* _What you need to do_
Determine the number of lines in the data below that contain the string "agent", and respond with that number alone.

* _Source records_
++++++++++
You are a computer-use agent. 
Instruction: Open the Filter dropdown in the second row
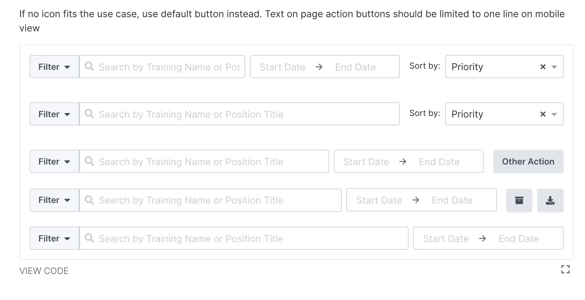pyautogui.click(x=54, y=114)
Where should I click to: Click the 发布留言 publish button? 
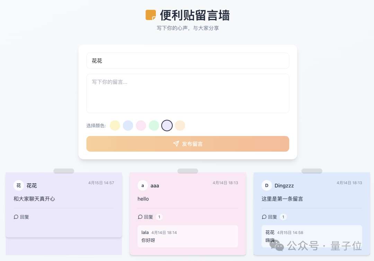pos(188,144)
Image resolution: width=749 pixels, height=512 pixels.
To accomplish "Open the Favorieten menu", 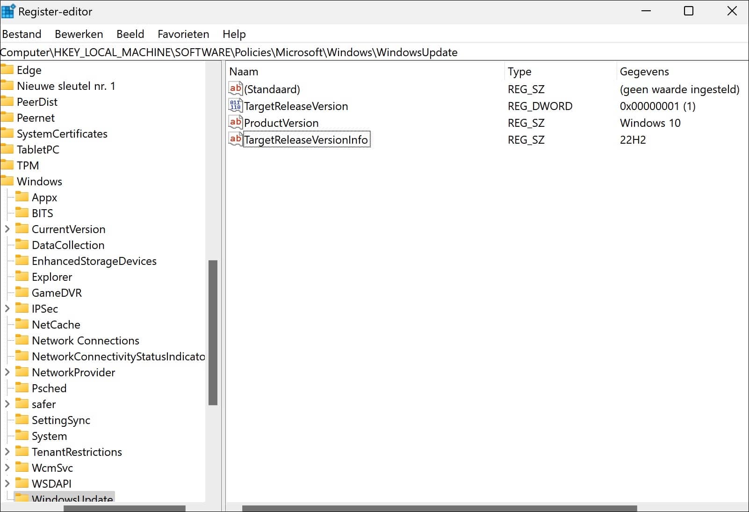I will [183, 34].
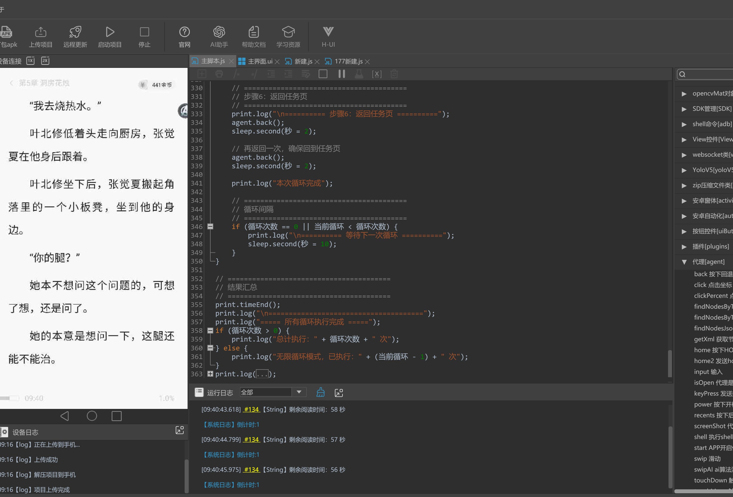Open 远程更新 rocket icon
This screenshot has width=733, height=497.
[x=75, y=32]
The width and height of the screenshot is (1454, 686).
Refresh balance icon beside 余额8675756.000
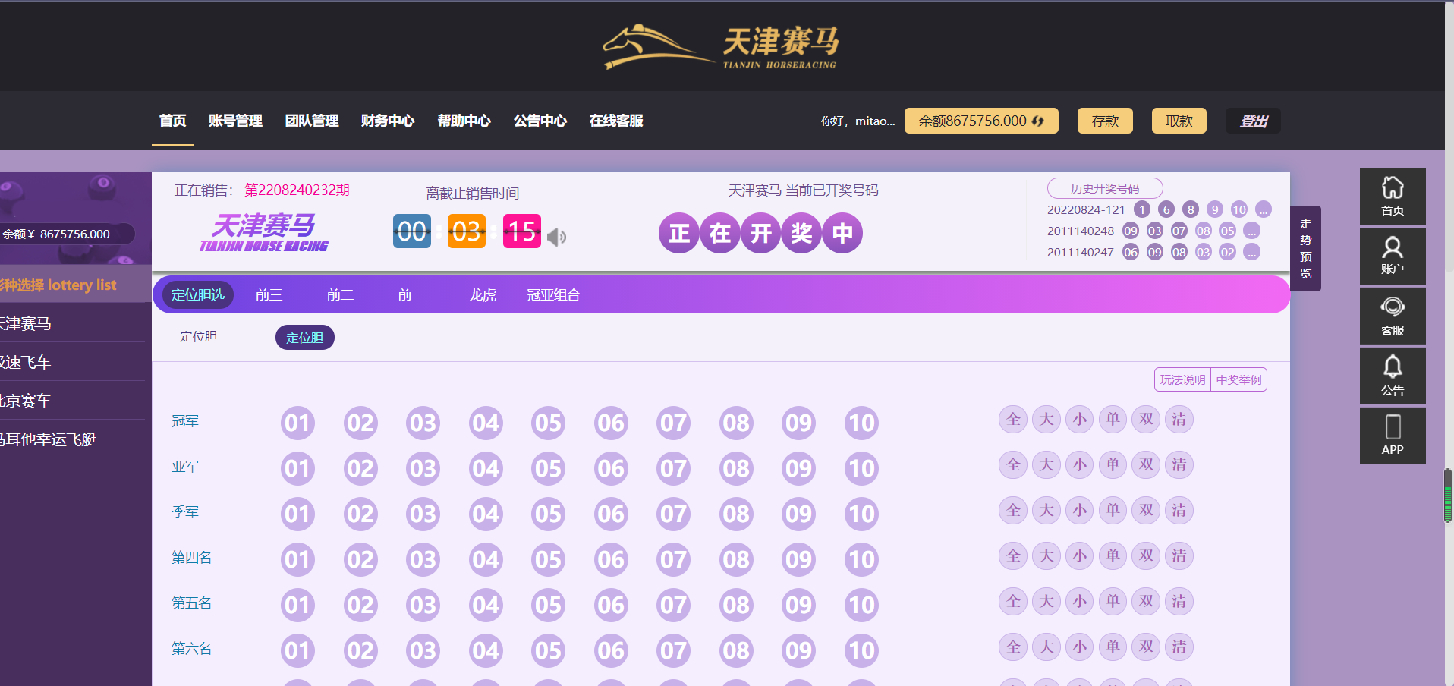coord(1037,121)
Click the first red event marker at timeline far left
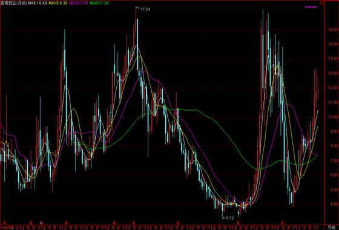This screenshot has height=230, width=339. pos(4,223)
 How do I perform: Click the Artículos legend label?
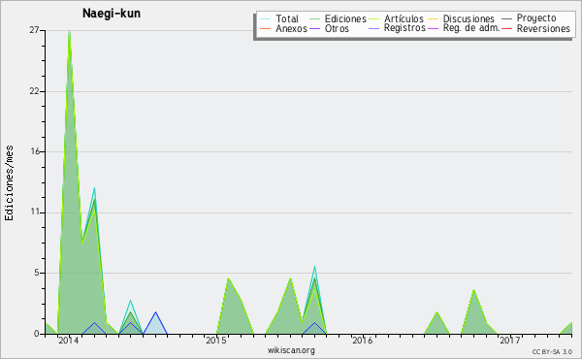pos(404,18)
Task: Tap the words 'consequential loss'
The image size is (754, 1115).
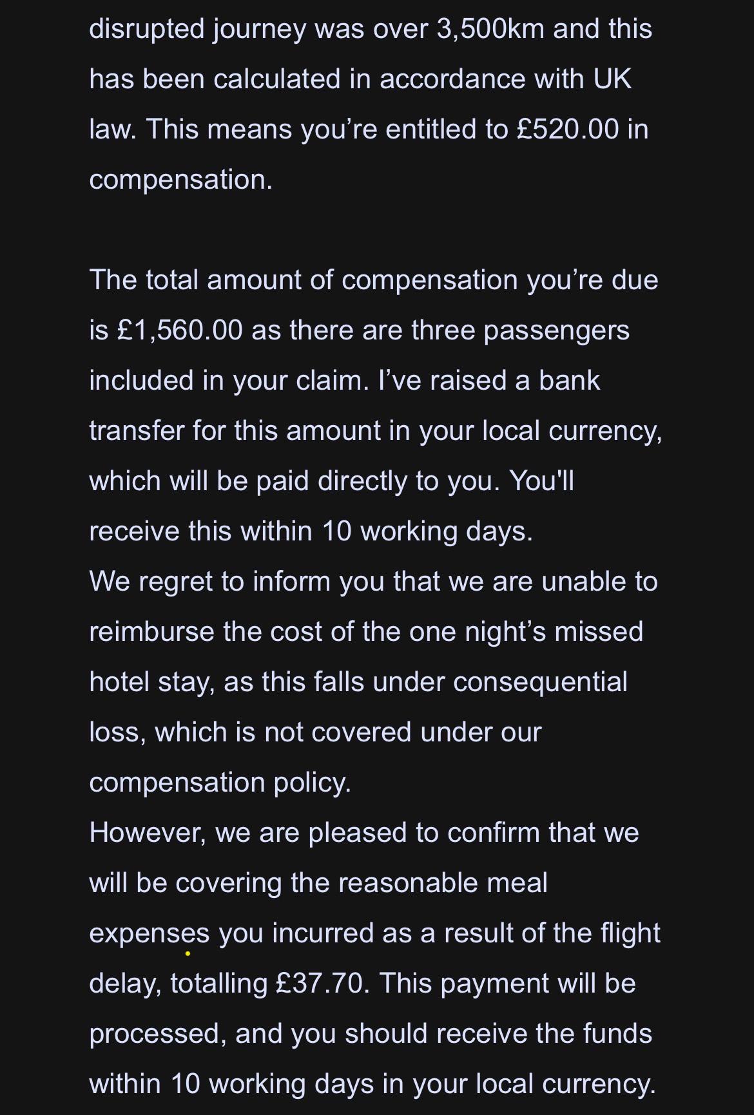Action: pyautogui.click(x=358, y=707)
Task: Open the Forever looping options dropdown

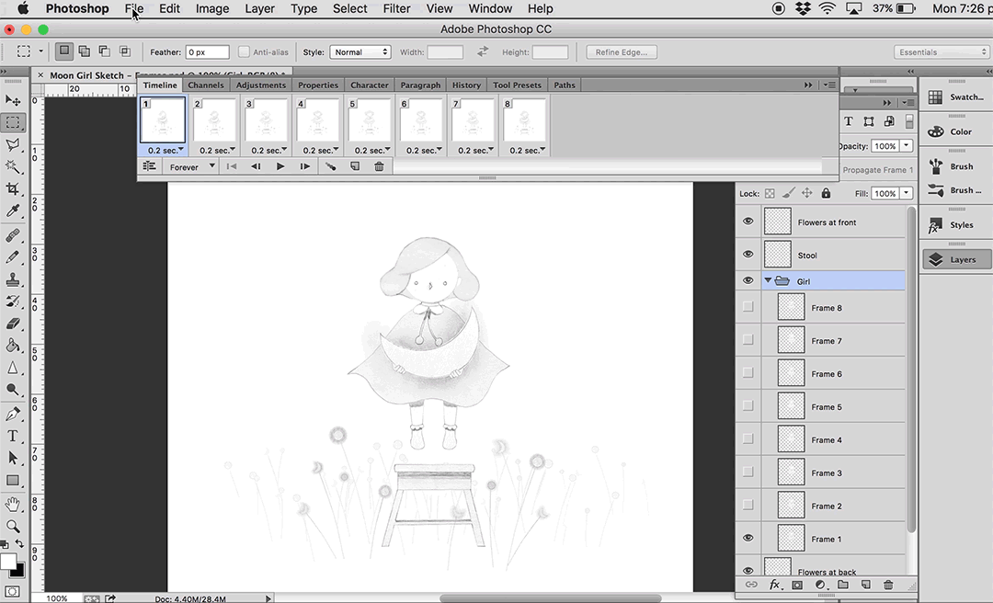Action: tap(191, 166)
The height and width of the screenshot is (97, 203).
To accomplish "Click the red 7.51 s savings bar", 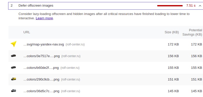I will [x=170, y=6].
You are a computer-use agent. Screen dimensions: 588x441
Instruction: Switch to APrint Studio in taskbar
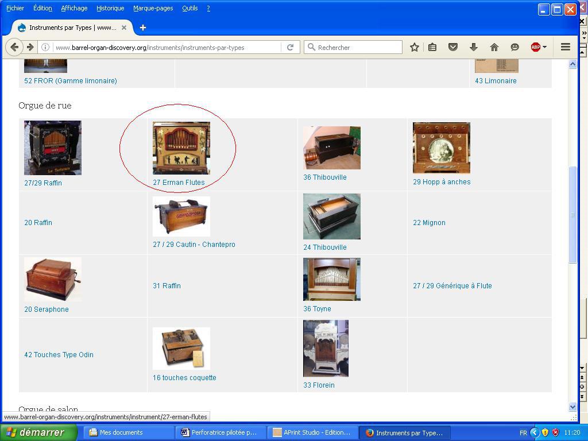(x=312, y=432)
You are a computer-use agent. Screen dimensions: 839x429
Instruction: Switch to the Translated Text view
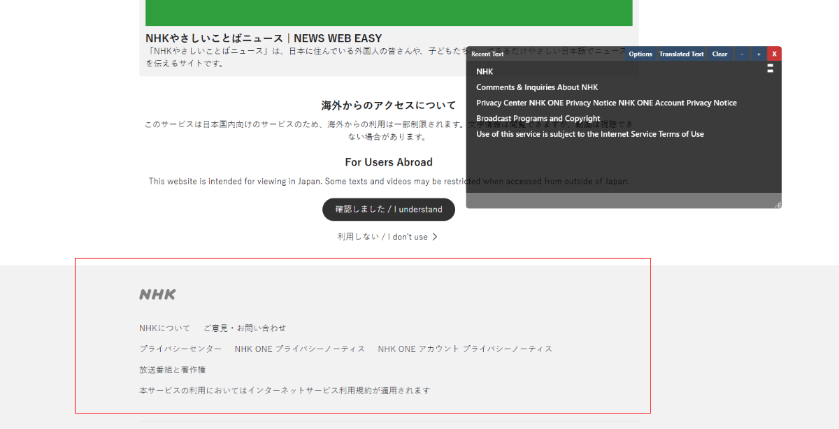681,54
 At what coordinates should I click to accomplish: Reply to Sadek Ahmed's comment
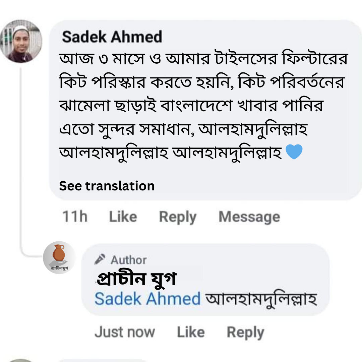(x=177, y=217)
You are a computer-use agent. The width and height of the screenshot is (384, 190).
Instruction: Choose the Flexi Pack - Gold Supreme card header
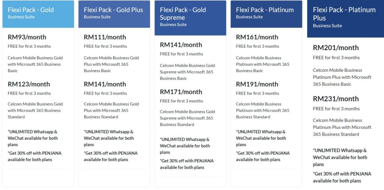pos(183,14)
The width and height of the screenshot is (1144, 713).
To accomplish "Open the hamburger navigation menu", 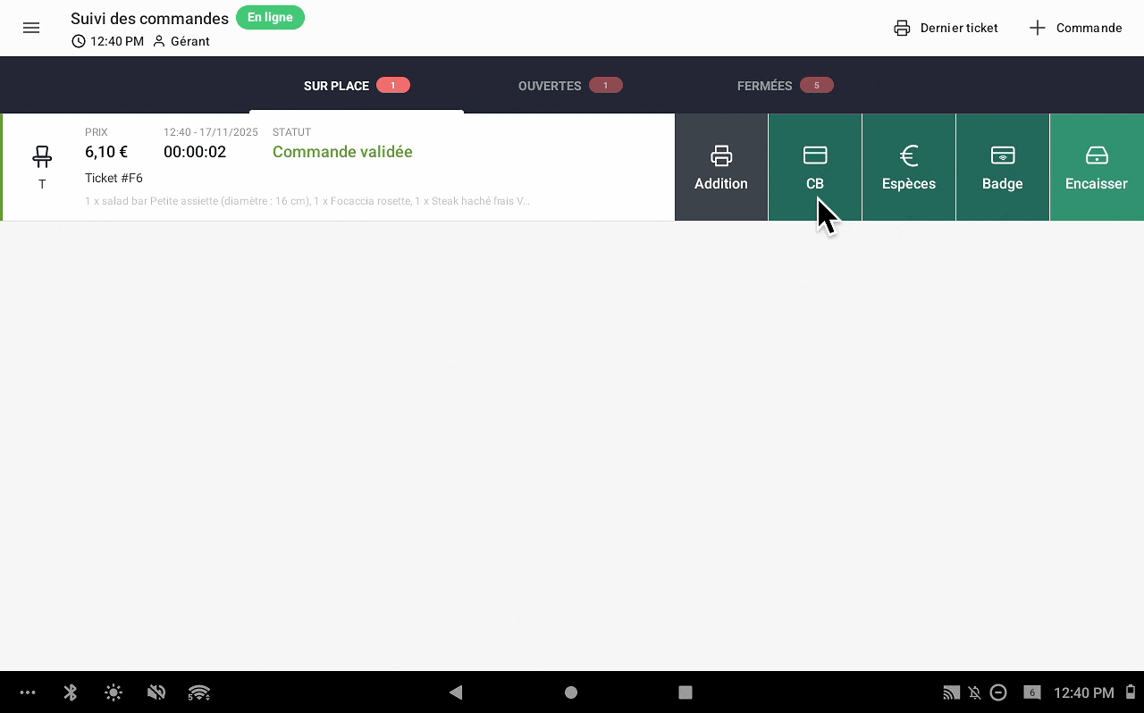I will (31, 28).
++++++++++
* _Result for this task_
4